This statement may sound strange considering this is a soundtrack for a film involving a sizable dose of Japanese history. But a closer look at this often stunning record reveals traces of several of Bjork's early sonic explorations and passions. She has stated on many occasions that she produced music for Icelandic film projects as a young adult. These soundtracks, according to her, were often comprised of percussive and vocal experimentations. This could easily describe a broad facet of the music of "Drawing Restraint 9".
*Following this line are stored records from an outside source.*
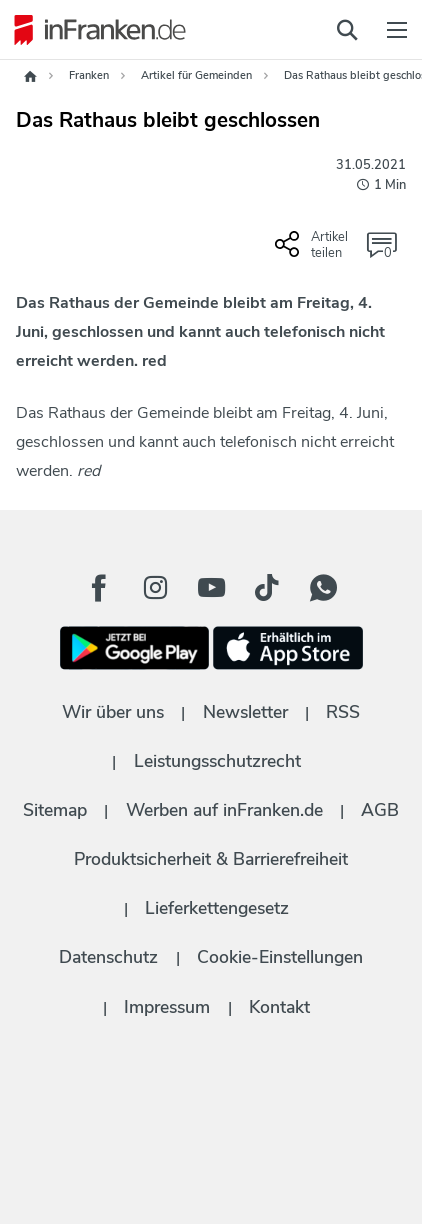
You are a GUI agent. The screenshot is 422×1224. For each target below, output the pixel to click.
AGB (380, 810)
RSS (343, 712)
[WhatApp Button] (323, 588)
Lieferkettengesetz (217, 908)
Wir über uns (113, 712)
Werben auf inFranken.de (224, 810)
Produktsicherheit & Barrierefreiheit (211, 859)
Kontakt (279, 1007)
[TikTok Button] (267, 588)
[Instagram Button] (155, 588)
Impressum (167, 1007)
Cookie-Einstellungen (280, 957)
Her voice is only audible in three of the disc's eleven tracks; this soundtrack is Bjork at her pure "researcher" best. She does an admirable job of weaving traditional Japanese and European instruments with subtle (and occasionally hardcore) electronic programming. With the exception of one track, "Holographic entrypoint", the music is not overtly "Japanese" sounding, but Bjork's research of traditional Japanese compositions is quietly integrated into the work as a whole.
This soundtrack includes delicate pieces for single instruments such as the sho, harp, celeste, and harpsichord ("Pearl", "Ambergris march", "Shimenawa", "Cetacea", "Antarctic return"), all of which have been arranged and performed beautifully. There are also two tracks ("Hunter vessel", "Vessel shimenawa") with stark orchestral arrangements for brass (trumpet, trombone) and oboe, which would have made Stanley Kubrick proud to put in one of his films.
Of these more instrumental pieces, "Pearl", which also features "Medulla"-collaborator, Tagaq, stands out as the most effortlessly gorgeous and intricate composition. It is incredible to see how many facets of Tagaq's throat-singing Bjork has been able to capture in her recent recordings. Though "Medulla"'s Tagaq showpiece, "Ancestors", has some truly heartwrenching passages (particularly the final minute of the track), the arrangement was not nearly as tight, consistent, and well-executed as it is here on "Pearl".
The most challenging piece for most listeners will undoubtedly be "Holographic entrypoint", described on Bjork's website as having been "sung in the intonation patterns and low, growling vocal techniques of traditional Japanese court entertainment." It is not a piece that I will listen to frequently, but it is interesting. More importantly, I think this track -- more than any of the others -- fits best within the context of the film rather than as a casual cd track.
The work throughout is superb. There are two tracks that particularly stand out, both of which feature Bjork's unparalleled voice: "Bath" and "Storm". Bjork's vocal has rarely sounded this good. These two tracks (each very different from the other) are a reminder that her voice -- especially when paired with minimal production that allows her voice it's proper prominence -- is a truly amazing instrument with highly flexible and expressive timbres.
"Bath" takes Bjork's vocal layering work on "Medulla" to another level altogether. Her voice on this track is like an opiate that surrounds and seduces the listener with every breath. Strangely enough, there seem to be traces of Middle Eastern scale progressions throughout the track. This piece is breathtaking; possibly Bjork's most exquisite all-vocal arrangement to date.
"Storm", on the other hand, hits you like a truck. The programming by Leila and arranging by Bjork are absolutely intense and physical. We don't see this Bjork often enough. This is the Bjork we have seen glimpses of with tracks like "Where is the Line", "Pluto", and "Army of Me", but her vocal is used to much greater effect here on "Storm". From the second her first line is sung, one instantly notices that this a Bjork we haven't heard much of. Her voice is raw, volatile, agitated, and sent chills down my spine. Perhaps the period of Bjork's career in which her vocals most closely resemble these is her work in the 1980s with Kukl. The last time I recall Bjork collaborating with Leila is on the live version of "Enjoy", which she did on her Post tour. This also brought us a more menacing Bjork, though not to the extent of which we see here on Storm. One can only hope that these two very gifted artists work on more projects together in the near future.
Other highlights include the intricate, textured percussion on "Ambergris march", the sho arrangements written by Bjork and performed by Mayumi Miyata, and the layered instrumentation of celeste, harp, digital programming, and keyboard, on "Gratitude" (though Will Oldham's vocal doesn't work quite as well).
Some Bjork fans are growing weary of her recent experimentations; some want the "Homogenic" or even "Post" Bjork back. I suppose one could say that there are many fans of 90s Bjork. As many people know, however, Bjork's recording career began in 1977. There probably isn't a single person who thinks every single Bjork project or song is great, but there are those who have enjoyed how far she has reached and how much she has developed and explored as an artist. When looking at Bjork's nearly 30-year musical career as a whole, one will find that this soundtrack is an admirable, stunning, and beautifully executed project that shows the artist reaching new heights as a composer, vocalist, and producer. As long as she's alive, I'm sure that Bjork will continue to produce compelling, beautiful, challenging music that will undoubtedly veer more toward a pop sensibility from time to time when it feels right to her.